IxChariot Test Data detail

Maximum Wireless Throughput Test Configuration

The V8 process AC1900 test client was unable to test maximum throughput of 4×4 products. So we had to resort to using pairs of routers, which makes fair relative comparison impossible. We’re addressing this in the new process by using the VeriWave system to test maximum throughput for all products.

We use an Ixia VeriWave WaveTest 20 three slot chassis loaded with RF46014 WaveBlade Wi-Fi, WBE1604 WaveBlade Ethernet and Management modules.

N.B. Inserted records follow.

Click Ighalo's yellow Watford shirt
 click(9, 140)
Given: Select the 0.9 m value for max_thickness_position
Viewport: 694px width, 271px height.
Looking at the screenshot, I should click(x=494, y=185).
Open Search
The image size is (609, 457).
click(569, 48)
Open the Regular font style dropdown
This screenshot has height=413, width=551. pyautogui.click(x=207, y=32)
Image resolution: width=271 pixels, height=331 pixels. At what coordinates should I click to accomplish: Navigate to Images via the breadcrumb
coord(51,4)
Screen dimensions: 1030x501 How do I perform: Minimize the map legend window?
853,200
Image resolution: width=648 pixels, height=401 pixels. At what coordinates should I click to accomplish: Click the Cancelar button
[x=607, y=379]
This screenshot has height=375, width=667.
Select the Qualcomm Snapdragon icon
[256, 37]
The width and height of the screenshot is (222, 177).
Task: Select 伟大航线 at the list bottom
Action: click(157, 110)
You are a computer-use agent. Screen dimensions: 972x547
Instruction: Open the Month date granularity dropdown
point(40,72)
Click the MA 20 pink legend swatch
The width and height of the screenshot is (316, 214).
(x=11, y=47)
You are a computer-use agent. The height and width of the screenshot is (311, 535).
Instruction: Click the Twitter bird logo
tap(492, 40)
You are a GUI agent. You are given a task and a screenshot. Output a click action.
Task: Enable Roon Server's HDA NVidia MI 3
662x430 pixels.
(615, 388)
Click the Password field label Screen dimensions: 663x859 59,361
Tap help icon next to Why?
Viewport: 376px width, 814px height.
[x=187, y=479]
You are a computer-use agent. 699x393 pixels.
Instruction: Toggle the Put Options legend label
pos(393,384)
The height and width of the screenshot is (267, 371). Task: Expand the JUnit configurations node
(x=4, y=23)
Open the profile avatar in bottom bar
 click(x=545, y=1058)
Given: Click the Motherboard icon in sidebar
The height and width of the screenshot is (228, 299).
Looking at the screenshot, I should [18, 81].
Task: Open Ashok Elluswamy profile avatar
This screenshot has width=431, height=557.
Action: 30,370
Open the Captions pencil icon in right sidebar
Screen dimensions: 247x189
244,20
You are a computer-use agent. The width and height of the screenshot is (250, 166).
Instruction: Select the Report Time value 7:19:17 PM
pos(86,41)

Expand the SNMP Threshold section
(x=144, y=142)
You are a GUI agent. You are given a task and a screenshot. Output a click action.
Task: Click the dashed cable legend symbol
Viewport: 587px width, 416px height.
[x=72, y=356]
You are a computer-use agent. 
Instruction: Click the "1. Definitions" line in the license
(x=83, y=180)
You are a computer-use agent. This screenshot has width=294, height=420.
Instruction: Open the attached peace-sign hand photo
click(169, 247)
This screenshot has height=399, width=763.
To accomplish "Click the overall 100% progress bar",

This is the same configuration used for MU-MIMO testing.

The Wi-Fi blade acts as the Wi-Fi device (STA), supporting 802.11a/b/g/n/ac. It has four RF ports, and can emulate any STA from 802.11b 1 Mbps to 4×4 802.11ac MU-MIMO 1733 Mbps. The Wi-Fi blade can create up to 500 fully independent stateful clients.

The Management blade is the controller for the two instrumentation blades, allowing the chassis to sit on a LAN and be accessed via a web interface for simple management chores. The Ethernet blade is a quad-port Gigabit wire-speed traffic generator with full packet-capture capability. The VeriWave’s 4×4 capability supports testing maximum throughput for 802.11a/b/g/n and ac standards including 256-QAM, i.e. (AC2350 / 2400, AC2600, AC5200).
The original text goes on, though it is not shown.